Art. 10.Avant toute mise en location d'un logement visé à la présente section, le bailleur doit être titulaire d'un permis de location.

Le logement doit : 1o respecter les critères minimaux de salubrité fixés par le Gouvernement en vertu de l'article 3; 2o respecter les règlements communaux en matière de salubrité et de sécurité incendie; 3o garantir l'inviolabilité du domicile et le respect de la vie privée, notamment par un système de fermeture à clé des locaux à usage individuel et des boîtes aux lettres. » «

Art. 13.En cas de non-respect des conditions fixées par l'article 10 et sans préjudice de l'article 201, le collège des bourgmestre et échevins de la commune où est situé le logement, et, en cas d'inaction du collège, le Gouvernement, adresse au bailleur, après avis d'un des fonctionnaires ou agents visés à l'article 5, une mise en demeure sommant le bailleur de prendre, dans un délai de quarante-huit heures à six mois, les mesures nécessaires pour respecter les conditions précitées.
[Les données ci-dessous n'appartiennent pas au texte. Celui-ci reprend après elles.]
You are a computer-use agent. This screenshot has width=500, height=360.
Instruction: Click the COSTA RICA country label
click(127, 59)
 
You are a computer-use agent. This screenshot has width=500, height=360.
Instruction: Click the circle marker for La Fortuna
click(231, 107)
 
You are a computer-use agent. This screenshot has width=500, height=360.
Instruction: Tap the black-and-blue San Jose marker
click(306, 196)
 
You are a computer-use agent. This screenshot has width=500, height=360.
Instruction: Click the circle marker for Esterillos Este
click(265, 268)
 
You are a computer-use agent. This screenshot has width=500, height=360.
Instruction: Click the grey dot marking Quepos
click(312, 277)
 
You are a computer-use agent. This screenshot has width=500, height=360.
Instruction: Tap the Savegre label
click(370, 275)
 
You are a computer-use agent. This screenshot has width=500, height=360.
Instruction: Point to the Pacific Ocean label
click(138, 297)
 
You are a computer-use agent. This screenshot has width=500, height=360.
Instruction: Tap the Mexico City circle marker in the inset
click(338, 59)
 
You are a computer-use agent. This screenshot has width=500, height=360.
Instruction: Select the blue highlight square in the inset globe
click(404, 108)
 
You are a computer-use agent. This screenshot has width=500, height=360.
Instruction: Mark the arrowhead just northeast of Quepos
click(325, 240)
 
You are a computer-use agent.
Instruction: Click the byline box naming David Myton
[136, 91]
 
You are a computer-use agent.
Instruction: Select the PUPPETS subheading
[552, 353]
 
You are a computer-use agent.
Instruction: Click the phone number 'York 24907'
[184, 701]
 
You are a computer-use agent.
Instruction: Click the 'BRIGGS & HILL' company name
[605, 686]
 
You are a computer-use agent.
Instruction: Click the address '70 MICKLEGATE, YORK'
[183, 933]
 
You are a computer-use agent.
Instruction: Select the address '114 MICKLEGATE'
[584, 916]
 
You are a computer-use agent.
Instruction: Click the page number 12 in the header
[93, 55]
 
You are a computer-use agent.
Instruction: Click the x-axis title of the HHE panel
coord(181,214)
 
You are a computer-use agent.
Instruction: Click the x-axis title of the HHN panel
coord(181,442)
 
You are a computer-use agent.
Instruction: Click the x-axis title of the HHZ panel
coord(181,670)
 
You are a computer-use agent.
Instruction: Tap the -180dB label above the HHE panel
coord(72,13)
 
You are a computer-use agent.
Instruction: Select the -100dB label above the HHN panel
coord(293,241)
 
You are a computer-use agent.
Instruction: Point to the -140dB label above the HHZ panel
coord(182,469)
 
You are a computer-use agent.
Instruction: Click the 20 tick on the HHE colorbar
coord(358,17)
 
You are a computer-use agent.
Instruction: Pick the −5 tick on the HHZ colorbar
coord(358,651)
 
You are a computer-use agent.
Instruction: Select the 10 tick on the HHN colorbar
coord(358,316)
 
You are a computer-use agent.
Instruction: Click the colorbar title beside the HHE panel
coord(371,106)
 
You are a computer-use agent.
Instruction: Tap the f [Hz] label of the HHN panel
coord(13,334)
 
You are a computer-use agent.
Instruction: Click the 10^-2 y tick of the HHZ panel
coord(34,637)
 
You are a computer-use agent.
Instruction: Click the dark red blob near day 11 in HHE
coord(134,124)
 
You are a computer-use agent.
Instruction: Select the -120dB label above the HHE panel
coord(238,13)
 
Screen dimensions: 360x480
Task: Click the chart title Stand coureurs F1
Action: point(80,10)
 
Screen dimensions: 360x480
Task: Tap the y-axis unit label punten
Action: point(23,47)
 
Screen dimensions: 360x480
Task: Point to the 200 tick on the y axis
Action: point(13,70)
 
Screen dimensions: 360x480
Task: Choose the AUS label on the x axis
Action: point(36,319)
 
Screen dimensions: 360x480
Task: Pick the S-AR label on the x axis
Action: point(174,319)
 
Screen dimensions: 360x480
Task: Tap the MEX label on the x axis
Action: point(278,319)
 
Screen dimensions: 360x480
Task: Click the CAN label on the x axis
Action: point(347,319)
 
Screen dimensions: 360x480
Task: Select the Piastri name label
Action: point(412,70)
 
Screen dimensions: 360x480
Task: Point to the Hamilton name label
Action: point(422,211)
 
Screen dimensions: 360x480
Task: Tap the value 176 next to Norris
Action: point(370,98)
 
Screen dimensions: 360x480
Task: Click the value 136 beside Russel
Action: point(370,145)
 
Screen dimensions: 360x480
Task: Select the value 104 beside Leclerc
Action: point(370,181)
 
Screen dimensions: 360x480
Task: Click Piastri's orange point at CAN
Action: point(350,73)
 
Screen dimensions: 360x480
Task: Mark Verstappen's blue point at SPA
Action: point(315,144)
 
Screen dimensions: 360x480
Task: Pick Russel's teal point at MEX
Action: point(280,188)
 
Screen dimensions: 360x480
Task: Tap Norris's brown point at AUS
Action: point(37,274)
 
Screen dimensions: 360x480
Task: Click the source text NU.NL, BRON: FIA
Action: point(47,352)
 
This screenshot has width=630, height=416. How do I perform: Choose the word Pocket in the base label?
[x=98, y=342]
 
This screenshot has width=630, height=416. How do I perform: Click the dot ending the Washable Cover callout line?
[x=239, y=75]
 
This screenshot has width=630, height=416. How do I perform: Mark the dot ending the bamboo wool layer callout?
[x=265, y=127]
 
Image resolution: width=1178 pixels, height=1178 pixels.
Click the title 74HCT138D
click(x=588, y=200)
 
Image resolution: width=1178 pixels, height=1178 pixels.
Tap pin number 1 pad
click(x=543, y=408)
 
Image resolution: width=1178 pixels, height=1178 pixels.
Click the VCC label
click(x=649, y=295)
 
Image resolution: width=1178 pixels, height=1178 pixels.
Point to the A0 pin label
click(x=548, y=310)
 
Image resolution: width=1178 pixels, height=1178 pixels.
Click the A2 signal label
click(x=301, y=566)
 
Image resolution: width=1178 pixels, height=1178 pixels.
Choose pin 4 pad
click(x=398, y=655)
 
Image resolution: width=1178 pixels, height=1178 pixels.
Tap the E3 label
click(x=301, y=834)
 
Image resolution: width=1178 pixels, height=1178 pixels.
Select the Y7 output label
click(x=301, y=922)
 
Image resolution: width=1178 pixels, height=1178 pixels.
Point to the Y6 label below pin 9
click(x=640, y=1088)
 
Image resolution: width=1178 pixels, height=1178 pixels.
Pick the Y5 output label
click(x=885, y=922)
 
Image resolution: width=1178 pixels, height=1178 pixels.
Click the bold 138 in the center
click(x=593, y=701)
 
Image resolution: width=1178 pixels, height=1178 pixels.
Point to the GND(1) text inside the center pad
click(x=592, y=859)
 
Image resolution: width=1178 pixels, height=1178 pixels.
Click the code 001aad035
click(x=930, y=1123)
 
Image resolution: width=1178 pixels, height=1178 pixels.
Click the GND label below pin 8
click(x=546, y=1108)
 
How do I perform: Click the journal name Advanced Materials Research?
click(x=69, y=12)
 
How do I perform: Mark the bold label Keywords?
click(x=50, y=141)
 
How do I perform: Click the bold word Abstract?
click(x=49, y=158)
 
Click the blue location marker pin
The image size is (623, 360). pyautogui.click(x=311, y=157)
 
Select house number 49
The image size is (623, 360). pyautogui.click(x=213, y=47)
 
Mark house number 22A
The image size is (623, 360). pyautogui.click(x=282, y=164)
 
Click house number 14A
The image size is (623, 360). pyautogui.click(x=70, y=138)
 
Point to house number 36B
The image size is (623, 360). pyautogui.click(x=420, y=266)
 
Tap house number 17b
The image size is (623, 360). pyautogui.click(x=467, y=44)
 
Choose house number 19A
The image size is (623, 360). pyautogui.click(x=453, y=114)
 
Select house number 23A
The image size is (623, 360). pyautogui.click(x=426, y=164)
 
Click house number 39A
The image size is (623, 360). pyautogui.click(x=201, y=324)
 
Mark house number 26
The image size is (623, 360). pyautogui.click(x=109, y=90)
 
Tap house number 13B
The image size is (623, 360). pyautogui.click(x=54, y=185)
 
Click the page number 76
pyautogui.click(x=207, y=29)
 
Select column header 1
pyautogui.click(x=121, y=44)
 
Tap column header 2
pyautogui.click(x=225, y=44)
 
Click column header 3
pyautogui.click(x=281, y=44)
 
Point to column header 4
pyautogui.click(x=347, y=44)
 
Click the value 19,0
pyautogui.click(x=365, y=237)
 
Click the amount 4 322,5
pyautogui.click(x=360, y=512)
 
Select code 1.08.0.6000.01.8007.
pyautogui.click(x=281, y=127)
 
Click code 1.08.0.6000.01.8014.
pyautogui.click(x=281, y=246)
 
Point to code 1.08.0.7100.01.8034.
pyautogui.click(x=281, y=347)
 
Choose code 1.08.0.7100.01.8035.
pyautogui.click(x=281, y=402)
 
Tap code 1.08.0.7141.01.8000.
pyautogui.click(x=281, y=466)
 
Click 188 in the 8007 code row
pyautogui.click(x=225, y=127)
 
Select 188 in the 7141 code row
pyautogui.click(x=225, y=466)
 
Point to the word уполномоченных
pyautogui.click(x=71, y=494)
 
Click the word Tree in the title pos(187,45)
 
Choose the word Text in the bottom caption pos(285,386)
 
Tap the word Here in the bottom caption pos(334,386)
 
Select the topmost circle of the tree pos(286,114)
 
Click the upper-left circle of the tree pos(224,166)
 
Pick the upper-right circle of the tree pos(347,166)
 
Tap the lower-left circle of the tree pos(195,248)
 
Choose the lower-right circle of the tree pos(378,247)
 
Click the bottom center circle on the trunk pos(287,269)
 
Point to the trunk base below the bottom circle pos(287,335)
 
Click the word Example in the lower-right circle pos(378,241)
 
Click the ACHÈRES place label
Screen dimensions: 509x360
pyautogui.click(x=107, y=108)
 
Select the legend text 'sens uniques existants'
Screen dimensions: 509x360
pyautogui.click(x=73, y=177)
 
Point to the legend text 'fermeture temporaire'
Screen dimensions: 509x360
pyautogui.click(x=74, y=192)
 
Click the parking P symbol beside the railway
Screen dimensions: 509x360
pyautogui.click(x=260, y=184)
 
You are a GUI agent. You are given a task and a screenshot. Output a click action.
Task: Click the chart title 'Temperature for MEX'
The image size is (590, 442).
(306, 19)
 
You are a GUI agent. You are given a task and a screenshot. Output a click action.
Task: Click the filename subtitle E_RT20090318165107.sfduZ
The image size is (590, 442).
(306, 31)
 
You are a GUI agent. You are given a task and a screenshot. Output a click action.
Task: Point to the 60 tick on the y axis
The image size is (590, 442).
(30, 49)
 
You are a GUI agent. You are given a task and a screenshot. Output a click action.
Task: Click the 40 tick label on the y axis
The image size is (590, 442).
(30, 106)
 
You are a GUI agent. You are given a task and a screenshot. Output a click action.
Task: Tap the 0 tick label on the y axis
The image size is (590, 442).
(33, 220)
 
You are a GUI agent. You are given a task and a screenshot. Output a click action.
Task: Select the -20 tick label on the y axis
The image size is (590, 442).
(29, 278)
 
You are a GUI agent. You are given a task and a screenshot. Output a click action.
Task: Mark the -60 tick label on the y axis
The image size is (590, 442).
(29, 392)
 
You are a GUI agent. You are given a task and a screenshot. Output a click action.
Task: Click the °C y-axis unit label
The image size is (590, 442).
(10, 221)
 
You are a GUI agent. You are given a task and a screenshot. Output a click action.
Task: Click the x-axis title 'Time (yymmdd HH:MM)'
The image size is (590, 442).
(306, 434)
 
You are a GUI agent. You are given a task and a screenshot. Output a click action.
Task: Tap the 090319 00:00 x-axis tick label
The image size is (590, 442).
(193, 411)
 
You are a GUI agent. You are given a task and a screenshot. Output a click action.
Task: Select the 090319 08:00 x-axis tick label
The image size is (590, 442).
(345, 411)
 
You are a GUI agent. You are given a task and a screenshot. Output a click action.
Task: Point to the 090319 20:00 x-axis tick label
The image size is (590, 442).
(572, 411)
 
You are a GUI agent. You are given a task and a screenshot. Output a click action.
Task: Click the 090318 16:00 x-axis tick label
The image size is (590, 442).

Si le bailleur n'a pas obtempéré à la mise en demeure visée à l'alinéa 1er, le collège des bourgmestre et échevins, et, en cas d'inaction du collège, le Gouvernement, procède au retrait du permis de location. » «

Art. 201.§ 1er. Est puni d'une amende de cent francs à mille francs : 1o tout propriétaire, usufruitier, locataire, occupant ou gardien qui permet l'habitation dans un immeuble déclaré inhabitable ou interdit d'accès par le bourgmestre ou par le Gouvernement; 2o le bailleur qui : a) soit loue ou met en location un logement visé à l'article 10 sans avoir obtenu de permis de location;b) soit, après obtention d'un permis de location, contrevient à une disposition arrêtée par ou en vertu des articles 10 et suivants; 3o toute personne qui fait obstacle à l'exercice des missions des fonctionnaires et des agents techniques visés à l'article 5. § 2. Est puni d'un emprisonnement de huit jours à un an et d'une amende de mille francs à dix mille francs ou d'une de ces peines seulement : 1o toute personne qui récidive dans les cinq ans qui suivent une condamnation en vertu du § 1er; 2o tout bailleur qui loue ou met en location un logement nonobstant un refus ou un retrait de permis de location. » B.1.2. L'article 2 de la loi du 20 février 1991 « modifiant et complétant les dispositions du Code civil relatives aux baux à loyer » a inséré dans le livre III, titre VIII, chapitre II du Code civil, à la suite de l'article 1762bis , une section II ayant pour titre « Des règles particulières aux baux relatifs à la résidence principale du preneur », qui s'applique « aux baux portant sur le logement que le preneur, avec l'accord exprès ou tacite du bailleur, affecte dès l'entrée en jouissance à sa résidence principale » et dont l'article 2, complété depuis par la loi du 13 avril 1997 modifiant certaines dispositions en matière de baux, dispose : « Le bien loué doit répondre aux exigences élémentaires de sécurité, de salubrité et d'habitabilité.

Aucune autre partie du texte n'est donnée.